The question still remains: Why give Matt a faith/religious-inclination if such a dimension to a character does not impact the character’s overall person? That’s what art/concepts do though. Artists often reflect themselves in their artwork  in one way or another and also to one degree or another. This they often do by infusing into their characters certain aspects of their very own physical features, personality traits and or religious/philosophical/political inclination. Some good examples are J. Jonah Jameson and Stan Lee’s impatience and anger; Allan Moore and the DKIII Batman and most popularly Jerry Siegel and Joe Schuster.
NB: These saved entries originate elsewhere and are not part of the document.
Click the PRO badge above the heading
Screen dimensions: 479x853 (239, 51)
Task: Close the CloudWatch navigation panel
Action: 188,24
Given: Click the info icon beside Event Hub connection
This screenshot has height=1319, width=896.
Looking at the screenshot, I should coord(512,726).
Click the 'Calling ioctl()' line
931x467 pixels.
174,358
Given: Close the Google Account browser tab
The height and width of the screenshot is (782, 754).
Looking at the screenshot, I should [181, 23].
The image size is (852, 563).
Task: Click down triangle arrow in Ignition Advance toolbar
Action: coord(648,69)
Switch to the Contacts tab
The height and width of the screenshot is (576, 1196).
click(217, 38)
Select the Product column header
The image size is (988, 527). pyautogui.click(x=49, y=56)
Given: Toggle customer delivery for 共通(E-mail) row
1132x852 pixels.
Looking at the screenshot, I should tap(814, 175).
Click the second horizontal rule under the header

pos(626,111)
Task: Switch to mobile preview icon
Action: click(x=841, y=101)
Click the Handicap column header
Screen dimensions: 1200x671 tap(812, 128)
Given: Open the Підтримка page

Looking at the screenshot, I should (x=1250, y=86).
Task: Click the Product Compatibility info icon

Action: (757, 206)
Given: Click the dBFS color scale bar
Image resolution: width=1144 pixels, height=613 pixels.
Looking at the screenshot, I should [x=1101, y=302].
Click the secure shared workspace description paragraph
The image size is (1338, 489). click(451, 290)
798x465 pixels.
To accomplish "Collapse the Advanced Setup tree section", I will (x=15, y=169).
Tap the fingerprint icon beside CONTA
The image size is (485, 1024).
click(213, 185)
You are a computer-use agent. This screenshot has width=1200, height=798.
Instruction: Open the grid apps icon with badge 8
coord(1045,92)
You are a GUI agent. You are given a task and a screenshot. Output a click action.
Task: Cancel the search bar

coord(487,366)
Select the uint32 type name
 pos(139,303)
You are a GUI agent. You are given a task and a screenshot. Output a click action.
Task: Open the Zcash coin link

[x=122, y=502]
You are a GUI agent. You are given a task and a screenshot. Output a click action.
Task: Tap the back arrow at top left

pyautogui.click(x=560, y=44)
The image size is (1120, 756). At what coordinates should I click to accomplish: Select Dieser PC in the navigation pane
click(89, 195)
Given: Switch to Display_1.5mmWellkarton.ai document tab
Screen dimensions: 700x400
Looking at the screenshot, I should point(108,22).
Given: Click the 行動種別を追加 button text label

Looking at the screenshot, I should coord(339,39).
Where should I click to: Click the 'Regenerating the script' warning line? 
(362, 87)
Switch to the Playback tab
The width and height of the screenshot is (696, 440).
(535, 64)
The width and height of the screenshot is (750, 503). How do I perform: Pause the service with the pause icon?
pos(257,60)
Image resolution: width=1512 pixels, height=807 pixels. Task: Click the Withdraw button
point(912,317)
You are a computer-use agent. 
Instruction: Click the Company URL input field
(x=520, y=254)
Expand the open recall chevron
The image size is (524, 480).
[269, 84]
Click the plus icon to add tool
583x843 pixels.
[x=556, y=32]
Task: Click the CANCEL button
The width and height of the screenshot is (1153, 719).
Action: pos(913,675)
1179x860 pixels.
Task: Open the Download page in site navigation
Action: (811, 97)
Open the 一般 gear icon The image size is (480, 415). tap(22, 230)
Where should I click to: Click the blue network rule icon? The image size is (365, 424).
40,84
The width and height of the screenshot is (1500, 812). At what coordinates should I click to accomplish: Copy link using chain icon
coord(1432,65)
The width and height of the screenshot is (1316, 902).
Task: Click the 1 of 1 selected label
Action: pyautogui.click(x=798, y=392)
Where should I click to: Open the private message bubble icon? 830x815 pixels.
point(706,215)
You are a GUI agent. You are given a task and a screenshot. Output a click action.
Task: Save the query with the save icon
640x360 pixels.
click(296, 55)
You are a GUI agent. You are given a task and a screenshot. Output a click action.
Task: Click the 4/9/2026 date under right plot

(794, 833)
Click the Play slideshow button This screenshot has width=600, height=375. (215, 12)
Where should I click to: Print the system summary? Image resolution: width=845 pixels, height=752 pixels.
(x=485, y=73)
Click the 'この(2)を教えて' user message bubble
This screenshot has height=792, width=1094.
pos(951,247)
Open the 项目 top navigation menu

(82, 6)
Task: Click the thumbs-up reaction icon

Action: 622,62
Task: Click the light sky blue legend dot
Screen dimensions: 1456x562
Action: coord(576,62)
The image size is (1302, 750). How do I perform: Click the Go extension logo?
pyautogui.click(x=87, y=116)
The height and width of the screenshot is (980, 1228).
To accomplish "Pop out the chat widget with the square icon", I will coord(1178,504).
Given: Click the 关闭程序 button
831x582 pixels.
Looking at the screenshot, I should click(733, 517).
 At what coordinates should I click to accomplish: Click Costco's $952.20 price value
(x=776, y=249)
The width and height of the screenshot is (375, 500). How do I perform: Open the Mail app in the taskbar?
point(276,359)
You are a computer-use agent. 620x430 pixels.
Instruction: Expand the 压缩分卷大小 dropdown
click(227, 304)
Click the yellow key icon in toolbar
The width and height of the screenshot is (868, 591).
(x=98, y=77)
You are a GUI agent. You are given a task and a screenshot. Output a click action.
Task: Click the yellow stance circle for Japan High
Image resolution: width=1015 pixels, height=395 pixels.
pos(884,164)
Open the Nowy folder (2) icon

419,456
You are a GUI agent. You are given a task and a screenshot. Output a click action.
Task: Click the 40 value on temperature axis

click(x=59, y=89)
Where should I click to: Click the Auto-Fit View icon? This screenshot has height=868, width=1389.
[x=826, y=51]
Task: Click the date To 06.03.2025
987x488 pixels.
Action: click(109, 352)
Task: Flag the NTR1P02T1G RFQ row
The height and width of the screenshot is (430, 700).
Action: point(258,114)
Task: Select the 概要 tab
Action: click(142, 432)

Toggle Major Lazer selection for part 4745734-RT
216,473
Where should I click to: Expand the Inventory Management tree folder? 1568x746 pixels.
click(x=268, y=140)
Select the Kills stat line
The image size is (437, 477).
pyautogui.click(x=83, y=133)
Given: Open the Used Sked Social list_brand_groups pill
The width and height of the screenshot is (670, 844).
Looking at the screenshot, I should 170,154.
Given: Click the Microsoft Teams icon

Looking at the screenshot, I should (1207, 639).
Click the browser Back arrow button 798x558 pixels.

But but buuuut, Stan Lee’s Jewish. Now, here is where I find this all the more interesting, but he has some inclination to the religious as he himself has seen the religious facet of society play out to some degree as a positive force. Biblically though, it was common thought to see a diseased person and conclude correctly that they were suffering because of an ancestor’s sin; where a parent or grandparent. Take for instance the man born blind (odd story to use as an example ey, for all y’all Bible geeks out there?). The man was blind because, according to Jesus, “So that the glory of God might be made manifest in him”.

Now, both perspectives–Stan’s and Jesus’ view are superficially similar but they make a point. The fact that both their subjects have disabilities is not in any way suggestive or mildly hinting at, inability. This thinking is what is seen humanly communicated by Stan Lee by transforming Matt Murdock into what is humanly possible…as a hero. For Jesus however, the blind man is restored and his status changed as God’s glory was manifested in his restoration. We might not see it yet but the thrust of this understanding is seen all the more clearly in the hymn…’Give Thanks’

“Give thanks with a grateful heart,

Give thanks, to the Holy One…

And now let the poor say I am rich,

Let the weak say ‘I am strong’,

Let blind say ‘I can see'”

Whereas some are healed and some are restored to see the world through very different means, the point remains that in Jesus the person we are created to be is realized. And whereas we are no heroes, we are made into something more. We are enabled in our spirits to declare to the world what we experience within that “We can do all things through Christ who strengthens me”.